§ **PROVIDED RECORDS**
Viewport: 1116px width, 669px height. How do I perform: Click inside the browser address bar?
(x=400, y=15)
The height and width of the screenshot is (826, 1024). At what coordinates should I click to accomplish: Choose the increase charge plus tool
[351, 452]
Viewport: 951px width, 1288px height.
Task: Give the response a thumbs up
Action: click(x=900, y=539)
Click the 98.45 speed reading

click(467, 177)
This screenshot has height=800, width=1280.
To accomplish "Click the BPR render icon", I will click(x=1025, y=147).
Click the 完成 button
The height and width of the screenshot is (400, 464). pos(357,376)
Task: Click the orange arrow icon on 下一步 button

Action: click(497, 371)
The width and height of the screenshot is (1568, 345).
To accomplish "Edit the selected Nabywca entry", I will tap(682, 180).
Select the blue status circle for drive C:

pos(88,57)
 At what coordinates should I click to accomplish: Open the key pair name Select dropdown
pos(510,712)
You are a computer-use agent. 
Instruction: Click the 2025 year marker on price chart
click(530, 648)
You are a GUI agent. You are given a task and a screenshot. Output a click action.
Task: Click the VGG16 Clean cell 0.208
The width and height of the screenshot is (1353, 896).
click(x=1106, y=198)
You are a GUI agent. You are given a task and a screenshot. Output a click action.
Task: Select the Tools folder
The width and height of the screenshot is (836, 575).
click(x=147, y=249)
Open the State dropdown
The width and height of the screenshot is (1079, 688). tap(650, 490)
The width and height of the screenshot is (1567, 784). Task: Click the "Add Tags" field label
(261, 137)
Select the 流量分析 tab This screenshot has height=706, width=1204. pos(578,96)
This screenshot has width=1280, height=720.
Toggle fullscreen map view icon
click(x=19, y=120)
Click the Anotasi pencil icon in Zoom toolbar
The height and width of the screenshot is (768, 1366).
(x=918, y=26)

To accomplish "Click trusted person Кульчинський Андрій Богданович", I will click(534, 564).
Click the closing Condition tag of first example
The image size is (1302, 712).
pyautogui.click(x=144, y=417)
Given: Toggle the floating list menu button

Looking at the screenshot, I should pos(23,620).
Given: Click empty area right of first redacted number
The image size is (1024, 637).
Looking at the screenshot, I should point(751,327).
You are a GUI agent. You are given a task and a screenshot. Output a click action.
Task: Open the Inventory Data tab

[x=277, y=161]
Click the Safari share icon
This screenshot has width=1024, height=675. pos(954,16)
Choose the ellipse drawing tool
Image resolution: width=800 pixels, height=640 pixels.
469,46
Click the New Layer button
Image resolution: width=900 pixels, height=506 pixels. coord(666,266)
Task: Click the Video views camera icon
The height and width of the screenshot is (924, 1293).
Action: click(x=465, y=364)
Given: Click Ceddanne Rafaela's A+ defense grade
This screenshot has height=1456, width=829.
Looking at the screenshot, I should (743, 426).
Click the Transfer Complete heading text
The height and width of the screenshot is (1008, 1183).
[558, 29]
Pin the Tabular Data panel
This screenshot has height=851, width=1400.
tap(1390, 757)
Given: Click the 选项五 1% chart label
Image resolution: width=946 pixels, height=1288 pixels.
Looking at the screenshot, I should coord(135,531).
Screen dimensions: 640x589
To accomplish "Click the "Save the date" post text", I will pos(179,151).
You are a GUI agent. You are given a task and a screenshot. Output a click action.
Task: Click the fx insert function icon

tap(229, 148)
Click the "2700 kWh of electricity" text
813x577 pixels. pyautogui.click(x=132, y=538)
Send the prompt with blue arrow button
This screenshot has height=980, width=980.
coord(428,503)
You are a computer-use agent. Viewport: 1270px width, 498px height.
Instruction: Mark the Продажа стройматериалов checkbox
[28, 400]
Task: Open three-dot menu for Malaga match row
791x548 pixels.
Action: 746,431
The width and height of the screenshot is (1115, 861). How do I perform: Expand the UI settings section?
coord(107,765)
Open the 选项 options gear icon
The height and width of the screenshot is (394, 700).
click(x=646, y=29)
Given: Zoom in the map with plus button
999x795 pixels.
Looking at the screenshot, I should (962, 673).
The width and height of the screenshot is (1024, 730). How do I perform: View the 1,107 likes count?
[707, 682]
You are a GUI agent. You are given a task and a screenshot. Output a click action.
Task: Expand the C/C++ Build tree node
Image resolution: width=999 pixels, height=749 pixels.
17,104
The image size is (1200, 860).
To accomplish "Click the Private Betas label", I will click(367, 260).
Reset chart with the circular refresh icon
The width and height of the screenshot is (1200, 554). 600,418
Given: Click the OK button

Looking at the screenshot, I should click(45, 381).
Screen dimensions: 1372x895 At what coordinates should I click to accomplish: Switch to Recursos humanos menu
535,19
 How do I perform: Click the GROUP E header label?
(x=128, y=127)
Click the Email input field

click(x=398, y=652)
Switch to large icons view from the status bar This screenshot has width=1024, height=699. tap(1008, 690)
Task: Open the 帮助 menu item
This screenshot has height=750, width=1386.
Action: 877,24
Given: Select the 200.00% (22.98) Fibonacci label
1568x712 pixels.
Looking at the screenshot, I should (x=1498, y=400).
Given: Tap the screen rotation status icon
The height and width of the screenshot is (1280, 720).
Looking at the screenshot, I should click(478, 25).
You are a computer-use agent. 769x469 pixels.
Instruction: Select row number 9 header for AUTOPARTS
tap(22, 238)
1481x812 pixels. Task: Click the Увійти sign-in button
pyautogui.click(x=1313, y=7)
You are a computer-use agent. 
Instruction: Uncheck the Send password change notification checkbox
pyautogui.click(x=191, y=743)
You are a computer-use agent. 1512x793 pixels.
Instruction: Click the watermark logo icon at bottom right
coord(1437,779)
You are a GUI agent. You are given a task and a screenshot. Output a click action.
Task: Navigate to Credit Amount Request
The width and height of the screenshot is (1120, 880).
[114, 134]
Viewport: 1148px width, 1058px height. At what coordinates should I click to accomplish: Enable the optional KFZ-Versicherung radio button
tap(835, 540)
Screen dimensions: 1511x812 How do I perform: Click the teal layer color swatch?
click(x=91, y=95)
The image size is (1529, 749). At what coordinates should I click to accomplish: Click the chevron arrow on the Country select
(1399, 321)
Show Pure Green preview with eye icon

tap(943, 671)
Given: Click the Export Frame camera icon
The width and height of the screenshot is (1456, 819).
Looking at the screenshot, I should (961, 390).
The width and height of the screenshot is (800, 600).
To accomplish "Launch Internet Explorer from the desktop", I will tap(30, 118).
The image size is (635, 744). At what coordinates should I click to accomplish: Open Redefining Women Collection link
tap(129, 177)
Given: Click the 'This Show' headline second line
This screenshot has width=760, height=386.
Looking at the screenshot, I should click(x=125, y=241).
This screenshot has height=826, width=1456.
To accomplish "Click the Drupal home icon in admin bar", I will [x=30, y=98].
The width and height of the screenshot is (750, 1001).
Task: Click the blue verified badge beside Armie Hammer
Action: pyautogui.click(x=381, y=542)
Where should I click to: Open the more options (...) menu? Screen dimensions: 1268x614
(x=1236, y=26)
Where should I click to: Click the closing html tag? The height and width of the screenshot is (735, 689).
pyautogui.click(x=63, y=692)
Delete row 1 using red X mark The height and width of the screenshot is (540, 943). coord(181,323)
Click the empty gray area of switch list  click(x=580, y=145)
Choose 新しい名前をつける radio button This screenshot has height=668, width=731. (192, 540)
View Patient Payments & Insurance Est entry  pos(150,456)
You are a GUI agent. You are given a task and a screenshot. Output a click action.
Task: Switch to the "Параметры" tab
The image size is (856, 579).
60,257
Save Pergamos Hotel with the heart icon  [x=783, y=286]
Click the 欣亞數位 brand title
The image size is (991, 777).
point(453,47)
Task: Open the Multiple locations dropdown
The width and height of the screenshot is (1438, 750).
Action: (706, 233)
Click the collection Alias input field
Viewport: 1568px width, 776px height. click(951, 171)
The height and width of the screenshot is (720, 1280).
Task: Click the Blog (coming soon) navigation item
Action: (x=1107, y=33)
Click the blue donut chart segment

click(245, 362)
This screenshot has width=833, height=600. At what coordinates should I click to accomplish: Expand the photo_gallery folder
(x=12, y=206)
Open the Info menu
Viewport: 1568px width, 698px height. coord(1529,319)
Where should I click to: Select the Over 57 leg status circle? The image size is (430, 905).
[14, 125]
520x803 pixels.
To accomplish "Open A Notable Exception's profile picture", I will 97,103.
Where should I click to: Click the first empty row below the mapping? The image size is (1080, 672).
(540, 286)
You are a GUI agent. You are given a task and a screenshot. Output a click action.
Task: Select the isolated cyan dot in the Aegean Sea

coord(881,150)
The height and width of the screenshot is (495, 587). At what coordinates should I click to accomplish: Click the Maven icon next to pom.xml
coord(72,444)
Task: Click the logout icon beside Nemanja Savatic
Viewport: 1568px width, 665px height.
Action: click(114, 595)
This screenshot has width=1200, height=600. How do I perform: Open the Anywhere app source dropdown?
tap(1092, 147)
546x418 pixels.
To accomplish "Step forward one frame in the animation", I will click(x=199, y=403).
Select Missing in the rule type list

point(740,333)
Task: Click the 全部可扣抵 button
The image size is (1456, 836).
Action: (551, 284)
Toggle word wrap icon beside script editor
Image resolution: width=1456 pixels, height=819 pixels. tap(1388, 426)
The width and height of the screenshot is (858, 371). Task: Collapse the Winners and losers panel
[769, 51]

§ **TASK TO CARRY OUT**
Begin at the line above that has "Task: Expand the C/C++ Build tree node" and stop after the line that has "Given: Select the", copying each line exactly and adding nothing else.

§ **SOLUTION TO THE EXERCISE**
Task: Expand the C/C++ Build tree node
Image resolution: width=999 pixels, height=749 pixels.
17,104
The image size is (1200, 860).
To accomplish "Click the Private Betas label", I will click(367, 260).
Reset chart with the circular refresh icon
The width and height of the screenshot is (1200, 554). 600,418
Given: Click the OK button

Looking at the screenshot, I should click(45, 381).
Screen dimensions: 1372x895 At what coordinates should I click to accomplish: Switch to Recursos humanos menu
535,19
 How do I perform: Click the GROUP E header label?
(x=128, y=127)
Click the Email input field

click(x=398, y=652)
Switch to large icons view from the status bar This screenshot has width=1024, height=699. tap(1008, 690)
Task: Open the 帮助 menu item
This screenshot has height=750, width=1386.
Action: 877,24
Given: Select the 200.00% (22.98) Fibonacci label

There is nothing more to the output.